*Problem to solve*.
Repeat precisely the span of lines below that opens with the line containing "sheridan_08-09-2012.wmv (58, 1566)" and closes with the line containing "sheridan_06-15-2012.wmv (58, 1193)", both included.

*Data*.
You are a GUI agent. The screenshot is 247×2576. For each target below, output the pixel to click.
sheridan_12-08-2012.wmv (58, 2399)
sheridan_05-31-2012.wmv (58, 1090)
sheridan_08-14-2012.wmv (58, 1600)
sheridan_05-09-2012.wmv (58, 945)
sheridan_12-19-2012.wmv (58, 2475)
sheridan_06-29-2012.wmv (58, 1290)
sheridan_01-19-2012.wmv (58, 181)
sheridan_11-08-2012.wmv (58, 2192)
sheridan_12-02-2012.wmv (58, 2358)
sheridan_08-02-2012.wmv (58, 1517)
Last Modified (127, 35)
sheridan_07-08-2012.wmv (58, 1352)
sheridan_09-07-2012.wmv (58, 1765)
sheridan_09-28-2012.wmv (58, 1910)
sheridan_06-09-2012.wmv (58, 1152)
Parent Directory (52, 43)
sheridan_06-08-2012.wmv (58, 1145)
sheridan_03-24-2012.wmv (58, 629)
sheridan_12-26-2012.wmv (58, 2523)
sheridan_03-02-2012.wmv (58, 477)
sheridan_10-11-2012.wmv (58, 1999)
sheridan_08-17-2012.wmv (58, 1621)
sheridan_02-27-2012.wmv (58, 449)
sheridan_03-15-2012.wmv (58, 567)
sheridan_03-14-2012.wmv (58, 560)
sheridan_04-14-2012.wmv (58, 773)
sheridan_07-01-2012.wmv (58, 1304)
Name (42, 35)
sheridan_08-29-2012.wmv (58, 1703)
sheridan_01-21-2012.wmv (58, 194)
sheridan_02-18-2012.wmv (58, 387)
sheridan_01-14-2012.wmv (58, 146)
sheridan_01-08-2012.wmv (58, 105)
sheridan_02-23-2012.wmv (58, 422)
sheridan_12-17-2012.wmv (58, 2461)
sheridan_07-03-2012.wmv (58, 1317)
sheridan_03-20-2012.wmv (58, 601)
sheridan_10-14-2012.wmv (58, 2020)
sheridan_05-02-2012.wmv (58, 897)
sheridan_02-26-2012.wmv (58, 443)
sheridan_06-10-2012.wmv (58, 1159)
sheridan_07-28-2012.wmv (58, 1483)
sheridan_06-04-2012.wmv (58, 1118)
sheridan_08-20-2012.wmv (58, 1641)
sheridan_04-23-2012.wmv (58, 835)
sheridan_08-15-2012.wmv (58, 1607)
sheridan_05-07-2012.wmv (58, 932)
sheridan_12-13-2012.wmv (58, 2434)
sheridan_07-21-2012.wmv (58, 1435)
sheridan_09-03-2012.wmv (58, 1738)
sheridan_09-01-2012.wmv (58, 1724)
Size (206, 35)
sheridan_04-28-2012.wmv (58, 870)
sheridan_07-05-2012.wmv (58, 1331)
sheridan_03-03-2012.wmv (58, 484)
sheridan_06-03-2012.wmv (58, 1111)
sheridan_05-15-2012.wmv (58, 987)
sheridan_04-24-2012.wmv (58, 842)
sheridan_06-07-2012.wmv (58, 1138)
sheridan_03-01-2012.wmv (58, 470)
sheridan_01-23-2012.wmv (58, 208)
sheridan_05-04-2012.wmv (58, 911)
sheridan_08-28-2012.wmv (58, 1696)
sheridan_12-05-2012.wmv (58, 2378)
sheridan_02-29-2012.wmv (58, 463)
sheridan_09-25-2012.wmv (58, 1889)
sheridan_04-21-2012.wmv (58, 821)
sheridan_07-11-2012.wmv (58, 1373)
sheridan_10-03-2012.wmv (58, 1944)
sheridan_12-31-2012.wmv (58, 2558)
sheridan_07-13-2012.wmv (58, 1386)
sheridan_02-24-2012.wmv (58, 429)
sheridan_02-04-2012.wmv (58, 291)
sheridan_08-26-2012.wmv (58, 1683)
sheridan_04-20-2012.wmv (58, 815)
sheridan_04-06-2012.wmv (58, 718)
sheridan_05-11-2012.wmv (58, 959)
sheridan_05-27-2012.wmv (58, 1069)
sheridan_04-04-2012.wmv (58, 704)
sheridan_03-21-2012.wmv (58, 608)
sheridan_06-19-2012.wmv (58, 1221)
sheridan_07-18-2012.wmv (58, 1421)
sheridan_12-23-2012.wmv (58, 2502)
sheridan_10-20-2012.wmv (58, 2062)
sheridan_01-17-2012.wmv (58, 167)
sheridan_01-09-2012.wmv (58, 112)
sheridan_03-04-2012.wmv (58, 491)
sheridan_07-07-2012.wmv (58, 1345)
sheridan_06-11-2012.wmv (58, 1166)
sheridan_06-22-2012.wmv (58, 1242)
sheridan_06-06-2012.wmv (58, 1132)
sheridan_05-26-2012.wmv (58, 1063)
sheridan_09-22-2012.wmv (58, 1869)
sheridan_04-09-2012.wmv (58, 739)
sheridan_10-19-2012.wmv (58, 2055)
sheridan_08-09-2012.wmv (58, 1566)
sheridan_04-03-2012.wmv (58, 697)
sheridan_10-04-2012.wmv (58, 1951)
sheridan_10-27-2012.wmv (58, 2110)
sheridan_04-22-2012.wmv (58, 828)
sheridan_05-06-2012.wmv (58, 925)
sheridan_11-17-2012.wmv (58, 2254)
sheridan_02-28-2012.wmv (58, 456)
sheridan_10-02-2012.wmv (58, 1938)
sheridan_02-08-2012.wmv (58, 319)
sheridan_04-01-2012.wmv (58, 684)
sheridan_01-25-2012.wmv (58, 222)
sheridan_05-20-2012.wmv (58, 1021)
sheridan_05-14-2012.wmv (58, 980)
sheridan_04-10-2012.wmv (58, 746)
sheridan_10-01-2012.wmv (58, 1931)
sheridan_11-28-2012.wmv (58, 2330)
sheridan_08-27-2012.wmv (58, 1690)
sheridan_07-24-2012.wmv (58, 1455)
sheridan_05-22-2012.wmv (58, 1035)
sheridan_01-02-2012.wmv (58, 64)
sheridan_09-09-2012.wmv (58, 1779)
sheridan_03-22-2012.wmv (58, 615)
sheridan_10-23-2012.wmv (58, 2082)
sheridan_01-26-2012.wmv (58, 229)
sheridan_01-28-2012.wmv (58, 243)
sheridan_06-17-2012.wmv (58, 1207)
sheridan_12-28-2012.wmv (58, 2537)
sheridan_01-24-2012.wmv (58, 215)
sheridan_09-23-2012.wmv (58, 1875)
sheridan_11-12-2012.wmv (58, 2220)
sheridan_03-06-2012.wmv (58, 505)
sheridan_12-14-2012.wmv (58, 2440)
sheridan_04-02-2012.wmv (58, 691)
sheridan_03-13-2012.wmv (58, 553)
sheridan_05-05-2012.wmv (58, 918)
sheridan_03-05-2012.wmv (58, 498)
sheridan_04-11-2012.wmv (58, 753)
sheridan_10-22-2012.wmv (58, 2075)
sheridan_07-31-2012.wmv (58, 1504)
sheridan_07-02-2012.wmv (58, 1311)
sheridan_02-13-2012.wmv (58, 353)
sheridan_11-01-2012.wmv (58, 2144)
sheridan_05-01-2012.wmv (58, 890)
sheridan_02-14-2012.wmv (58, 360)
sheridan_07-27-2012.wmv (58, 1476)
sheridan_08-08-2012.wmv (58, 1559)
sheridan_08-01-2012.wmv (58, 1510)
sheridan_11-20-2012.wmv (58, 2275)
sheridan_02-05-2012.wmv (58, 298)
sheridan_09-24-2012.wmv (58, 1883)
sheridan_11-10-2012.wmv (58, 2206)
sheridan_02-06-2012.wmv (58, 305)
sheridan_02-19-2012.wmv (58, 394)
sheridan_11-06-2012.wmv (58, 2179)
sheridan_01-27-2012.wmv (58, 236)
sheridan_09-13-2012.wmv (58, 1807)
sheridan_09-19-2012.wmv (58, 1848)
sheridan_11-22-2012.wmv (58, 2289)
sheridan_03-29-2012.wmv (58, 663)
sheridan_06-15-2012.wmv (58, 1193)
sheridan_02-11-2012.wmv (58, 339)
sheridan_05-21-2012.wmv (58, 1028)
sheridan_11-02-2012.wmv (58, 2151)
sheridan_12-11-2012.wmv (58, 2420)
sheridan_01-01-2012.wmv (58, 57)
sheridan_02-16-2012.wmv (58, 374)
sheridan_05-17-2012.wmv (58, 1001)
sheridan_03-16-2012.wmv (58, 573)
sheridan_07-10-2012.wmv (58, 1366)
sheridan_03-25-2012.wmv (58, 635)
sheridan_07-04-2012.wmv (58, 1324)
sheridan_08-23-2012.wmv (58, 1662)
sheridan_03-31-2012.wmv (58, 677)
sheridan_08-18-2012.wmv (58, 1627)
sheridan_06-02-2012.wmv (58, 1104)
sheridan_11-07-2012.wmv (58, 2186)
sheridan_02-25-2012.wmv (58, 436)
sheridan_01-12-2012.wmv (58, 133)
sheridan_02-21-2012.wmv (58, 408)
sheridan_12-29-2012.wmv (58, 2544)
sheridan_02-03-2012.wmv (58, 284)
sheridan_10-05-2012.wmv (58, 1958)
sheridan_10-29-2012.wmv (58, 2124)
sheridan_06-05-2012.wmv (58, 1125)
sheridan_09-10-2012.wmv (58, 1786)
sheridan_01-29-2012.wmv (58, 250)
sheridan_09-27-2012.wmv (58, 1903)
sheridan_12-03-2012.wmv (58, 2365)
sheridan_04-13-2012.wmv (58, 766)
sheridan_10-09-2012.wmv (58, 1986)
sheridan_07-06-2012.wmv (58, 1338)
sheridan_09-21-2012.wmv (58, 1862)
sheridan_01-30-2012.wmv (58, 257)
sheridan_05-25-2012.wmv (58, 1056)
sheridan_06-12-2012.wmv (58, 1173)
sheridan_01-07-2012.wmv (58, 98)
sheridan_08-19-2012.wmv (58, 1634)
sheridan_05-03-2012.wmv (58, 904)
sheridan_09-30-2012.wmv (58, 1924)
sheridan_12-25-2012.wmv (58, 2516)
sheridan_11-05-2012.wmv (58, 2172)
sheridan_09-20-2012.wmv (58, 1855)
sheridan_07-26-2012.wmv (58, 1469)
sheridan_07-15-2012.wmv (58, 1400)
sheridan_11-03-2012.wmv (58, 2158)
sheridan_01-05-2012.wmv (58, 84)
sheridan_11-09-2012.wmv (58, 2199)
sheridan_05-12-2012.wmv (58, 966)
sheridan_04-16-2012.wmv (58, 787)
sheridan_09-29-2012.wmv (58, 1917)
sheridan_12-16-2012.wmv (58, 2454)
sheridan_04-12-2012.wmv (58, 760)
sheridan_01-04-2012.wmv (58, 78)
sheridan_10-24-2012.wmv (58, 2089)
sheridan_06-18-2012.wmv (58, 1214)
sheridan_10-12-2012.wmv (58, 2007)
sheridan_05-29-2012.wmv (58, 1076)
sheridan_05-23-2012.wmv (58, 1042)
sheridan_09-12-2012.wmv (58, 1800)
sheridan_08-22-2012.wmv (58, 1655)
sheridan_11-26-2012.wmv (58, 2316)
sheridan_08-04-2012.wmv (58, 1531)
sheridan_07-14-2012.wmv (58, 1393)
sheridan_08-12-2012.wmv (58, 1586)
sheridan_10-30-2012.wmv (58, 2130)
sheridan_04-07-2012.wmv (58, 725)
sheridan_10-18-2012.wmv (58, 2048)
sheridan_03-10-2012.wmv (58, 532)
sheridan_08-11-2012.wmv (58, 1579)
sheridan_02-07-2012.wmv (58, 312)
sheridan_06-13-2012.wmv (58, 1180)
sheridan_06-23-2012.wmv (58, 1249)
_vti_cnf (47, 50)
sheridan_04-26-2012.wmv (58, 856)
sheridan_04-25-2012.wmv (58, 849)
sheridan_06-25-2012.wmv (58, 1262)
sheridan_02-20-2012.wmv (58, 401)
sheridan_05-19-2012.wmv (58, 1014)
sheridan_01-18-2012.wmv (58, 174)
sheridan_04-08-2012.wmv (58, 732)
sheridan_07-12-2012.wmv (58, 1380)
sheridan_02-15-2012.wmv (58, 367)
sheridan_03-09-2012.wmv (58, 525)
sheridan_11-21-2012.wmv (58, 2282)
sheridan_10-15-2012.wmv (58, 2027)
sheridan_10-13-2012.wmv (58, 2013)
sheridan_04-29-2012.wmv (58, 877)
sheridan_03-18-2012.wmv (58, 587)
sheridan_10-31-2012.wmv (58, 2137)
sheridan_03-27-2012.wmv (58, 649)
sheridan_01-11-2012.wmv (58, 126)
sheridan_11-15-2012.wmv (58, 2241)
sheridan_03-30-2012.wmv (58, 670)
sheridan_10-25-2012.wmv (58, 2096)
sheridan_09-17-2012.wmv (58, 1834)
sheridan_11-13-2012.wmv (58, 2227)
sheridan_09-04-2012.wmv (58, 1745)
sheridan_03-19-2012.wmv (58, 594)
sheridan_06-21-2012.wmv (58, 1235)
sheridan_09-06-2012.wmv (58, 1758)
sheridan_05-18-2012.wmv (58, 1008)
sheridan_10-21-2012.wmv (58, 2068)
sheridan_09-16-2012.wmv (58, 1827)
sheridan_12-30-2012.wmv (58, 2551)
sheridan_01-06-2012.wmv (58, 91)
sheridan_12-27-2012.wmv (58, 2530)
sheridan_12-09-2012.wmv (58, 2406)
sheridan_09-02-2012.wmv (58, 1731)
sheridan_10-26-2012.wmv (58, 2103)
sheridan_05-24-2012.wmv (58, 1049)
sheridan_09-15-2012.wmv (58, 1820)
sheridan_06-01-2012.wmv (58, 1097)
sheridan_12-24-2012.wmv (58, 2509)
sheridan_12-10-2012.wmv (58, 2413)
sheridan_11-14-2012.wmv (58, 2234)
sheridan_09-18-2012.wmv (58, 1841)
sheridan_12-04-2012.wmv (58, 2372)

*Result*.
sheridan_08-09-2012.wmv (58, 1566)
sheridan_04-03-2012.wmv (58, 697)
sheridan_10-04-2012.wmv (58, 1951)
sheridan_10-27-2012.wmv (58, 2110)
sheridan_04-22-2012.wmv (58, 828)
sheridan_05-06-2012.wmv (58, 925)
sheridan_11-17-2012.wmv (58, 2254)
sheridan_02-28-2012.wmv (58, 456)
sheridan_10-02-2012.wmv (58, 1938)
sheridan_02-08-2012.wmv (58, 319)
sheridan_04-01-2012.wmv (58, 684)
sheridan_01-25-2012.wmv (58, 222)
sheridan_05-20-2012.wmv (58, 1021)
sheridan_05-14-2012.wmv (58, 980)
sheridan_04-10-2012.wmv (58, 746)
sheridan_10-01-2012.wmv (58, 1931)
sheridan_11-28-2012.wmv (58, 2330)
sheridan_08-27-2012.wmv (58, 1690)
sheridan_07-24-2012.wmv (58, 1455)
sheridan_05-22-2012.wmv (58, 1035)
sheridan_01-02-2012.wmv (58, 64)
sheridan_09-09-2012.wmv (58, 1779)
sheridan_03-22-2012.wmv (58, 615)
sheridan_10-23-2012.wmv (58, 2082)
sheridan_01-26-2012.wmv (58, 229)
sheridan_01-28-2012.wmv (58, 243)
sheridan_06-17-2012.wmv (58, 1207)
sheridan_12-28-2012.wmv (58, 2537)
sheridan_01-24-2012.wmv (58, 215)
sheridan_09-23-2012.wmv (58, 1875)
sheridan_11-12-2012.wmv (58, 2220)
sheridan_03-06-2012.wmv (58, 505)
sheridan_12-14-2012.wmv (58, 2440)
sheridan_04-02-2012.wmv (58, 691)
sheridan_03-13-2012.wmv (58, 553)
sheridan_05-05-2012.wmv (58, 918)
sheridan_03-05-2012.wmv (58, 498)
sheridan_04-11-2012.wmv (58, 753)
sheridan_10-22-2012.wmv (58, 2075)
sheridan_07-31-2012.wmv (58, 1504)
sheridan_07-02-2012.wmv (58, 1311)
sheridan_02-13-2012.wmv (58, 353)
sheridan_11-01-2012.wmv (58, 2144)
sheridan_05-01-2012.wmv (58, 890)
sheridan_02-14-2012.wmv (58, 360)
sheridan_07-27-2012.wmv (58, 1476)
sheridan_08-08-2012.wmv (58, 1559)
sheridan_08-01-2012.wmv (58, 1510)
sheridan_11-20-2012.wmv (58, 2275)
sheridan_02-05-2012.wmv (58, 298)
sheridan_09-24-2012.wmv (58, 1883)
sheridan_11-10-2012.wmv (58, 2206)
sheridan_02-06-2012.wmv (58, 305)
sheridan_02-19-2012.wmv (58, 394)
sheridan_11-06-2012.wmv (58, 2179)
sheridan_01-27-2012.wmv (58, 236)
sheridan_09-13-2012.wmv (58, 1807)
sheridan_09-19-2012.wmv (58, 1848)
sheridan_11-22-2012.wmv (58, 2289)
sheridan_03-29-2012.wmv (58, 663)
sheridan_06-15-2012.wmv (58, 1193)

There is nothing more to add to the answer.